Sceny z amerykańskiego filmu akcji? To pikuś. Wydarzenia, które rozegrały się w nocy z soboty na niedzielę u zbiegu Al. Wolności i ul. Bankowej w Kaliszu mrożą krew w żyłach. Według świadka zdarzenia kierowca Jeep’a usiłował rozjechać pieszego znajdującego się na chodniku. Mężczyzna uniknął potrącenia a sam Jeep uderzył i zatrzymał się na słupie oświetleniowym i sygnalizatorze. Jego kierowca usiłował zbiec z miejsca zdarzenia. Został obywatelsko zatrzymany.
Badanie trzeźwości siedzącego za kółkiem mężczyzny nie wykazało nic podejrzanego, jednak samo zachowanie kierowcy – według naocznego świadka – wskazywało na to, że mógł znajdować się on pod wpływem działania środków odurzających. Pojazd którym kierował okazał się kradziony.
– Na tym etapie prowadzenia czynności mogę potwierdzić, że pojazd faktycznie został skradziony przez 25-letniego mieszkańca Kalisza. Jak ustalono kluczyki w chwili kradzieży znajdowały się w pojeździe.

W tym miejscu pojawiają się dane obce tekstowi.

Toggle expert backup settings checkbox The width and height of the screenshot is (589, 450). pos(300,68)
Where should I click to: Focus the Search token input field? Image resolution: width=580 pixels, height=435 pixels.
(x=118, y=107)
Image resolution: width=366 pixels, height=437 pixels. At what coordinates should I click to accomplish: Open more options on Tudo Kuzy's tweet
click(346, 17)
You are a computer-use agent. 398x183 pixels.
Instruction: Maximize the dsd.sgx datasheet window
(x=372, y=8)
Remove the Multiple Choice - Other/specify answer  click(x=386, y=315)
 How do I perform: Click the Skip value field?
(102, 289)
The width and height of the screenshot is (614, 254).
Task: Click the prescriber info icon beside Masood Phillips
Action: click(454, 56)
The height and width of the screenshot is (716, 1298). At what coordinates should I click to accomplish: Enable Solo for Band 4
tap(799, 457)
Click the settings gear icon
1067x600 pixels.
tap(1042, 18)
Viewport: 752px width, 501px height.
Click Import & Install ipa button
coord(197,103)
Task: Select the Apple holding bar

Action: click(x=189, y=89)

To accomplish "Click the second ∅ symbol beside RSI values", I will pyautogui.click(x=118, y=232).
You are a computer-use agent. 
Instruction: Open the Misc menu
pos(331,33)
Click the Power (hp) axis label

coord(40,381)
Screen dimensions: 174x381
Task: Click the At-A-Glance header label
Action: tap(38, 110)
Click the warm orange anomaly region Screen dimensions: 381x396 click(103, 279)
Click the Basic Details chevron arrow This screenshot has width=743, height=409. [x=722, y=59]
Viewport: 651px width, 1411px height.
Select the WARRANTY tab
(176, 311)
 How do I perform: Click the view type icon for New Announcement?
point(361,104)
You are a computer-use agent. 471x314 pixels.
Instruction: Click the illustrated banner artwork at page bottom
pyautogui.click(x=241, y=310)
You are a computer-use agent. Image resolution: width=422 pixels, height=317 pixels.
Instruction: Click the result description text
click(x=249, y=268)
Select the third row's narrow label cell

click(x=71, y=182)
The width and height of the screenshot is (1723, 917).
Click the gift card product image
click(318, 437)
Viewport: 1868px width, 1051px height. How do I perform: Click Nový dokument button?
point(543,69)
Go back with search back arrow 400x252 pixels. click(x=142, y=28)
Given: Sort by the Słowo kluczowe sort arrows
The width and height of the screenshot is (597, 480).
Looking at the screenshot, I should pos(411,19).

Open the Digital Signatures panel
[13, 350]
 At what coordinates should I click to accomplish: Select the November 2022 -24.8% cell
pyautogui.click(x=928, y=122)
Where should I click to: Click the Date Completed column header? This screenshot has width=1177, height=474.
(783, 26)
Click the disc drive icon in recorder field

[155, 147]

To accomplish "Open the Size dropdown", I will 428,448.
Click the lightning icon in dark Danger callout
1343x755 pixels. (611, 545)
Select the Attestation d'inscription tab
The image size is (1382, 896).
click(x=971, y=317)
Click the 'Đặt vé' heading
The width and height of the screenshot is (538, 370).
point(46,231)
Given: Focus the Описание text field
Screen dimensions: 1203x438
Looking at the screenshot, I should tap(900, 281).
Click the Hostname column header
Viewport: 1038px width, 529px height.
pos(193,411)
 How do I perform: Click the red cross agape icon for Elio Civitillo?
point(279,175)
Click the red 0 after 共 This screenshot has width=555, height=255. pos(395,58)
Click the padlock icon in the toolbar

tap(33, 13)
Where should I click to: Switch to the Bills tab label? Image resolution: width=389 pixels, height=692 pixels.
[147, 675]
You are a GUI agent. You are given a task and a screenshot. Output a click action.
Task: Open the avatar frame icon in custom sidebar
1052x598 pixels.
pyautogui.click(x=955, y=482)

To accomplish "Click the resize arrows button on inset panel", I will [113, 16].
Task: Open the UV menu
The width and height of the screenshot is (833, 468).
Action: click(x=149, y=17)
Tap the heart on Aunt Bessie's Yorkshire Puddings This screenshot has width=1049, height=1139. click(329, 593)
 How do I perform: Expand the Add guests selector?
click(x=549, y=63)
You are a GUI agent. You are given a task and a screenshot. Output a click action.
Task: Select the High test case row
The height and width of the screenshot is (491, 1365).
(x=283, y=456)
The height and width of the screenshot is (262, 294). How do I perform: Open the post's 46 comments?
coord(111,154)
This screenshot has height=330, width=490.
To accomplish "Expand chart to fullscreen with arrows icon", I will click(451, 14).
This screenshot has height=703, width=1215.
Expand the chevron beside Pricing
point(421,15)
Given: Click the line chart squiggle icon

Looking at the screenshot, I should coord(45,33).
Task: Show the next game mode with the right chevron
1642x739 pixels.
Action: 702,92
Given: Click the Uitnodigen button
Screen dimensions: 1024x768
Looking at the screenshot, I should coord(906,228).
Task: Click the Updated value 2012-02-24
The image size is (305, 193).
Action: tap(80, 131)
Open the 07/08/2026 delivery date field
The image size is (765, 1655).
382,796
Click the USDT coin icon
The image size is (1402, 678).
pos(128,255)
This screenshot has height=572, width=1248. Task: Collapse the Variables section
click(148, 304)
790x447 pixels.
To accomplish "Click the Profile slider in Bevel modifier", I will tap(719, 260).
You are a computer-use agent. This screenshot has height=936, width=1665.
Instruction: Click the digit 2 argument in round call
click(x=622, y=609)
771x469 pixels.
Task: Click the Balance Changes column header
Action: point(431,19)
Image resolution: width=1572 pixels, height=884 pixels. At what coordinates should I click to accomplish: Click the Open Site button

Mężczyzna swoją jazdę zakończył na ulicznej latarni na Al. Wolności. Badanie stanu trzeźwości nic nie wykazało. Podobny wyniki dały badania narkotestem. 25-latek został przez nas zatrzymany, niedługo zostanie przesłuchany przez śledczych – informuje portal Kalisz24 INFO podkom. Witold Woźniak z zespołu prasowego Komendy Miejskiej Policji w Kaliszu. – Jak się okazało, było to obywatelskie zatrzymanie, ponieważ mężczyzna po staranowaniu przydrożnych elementów próbował zbiec z miejsca zdarzenia.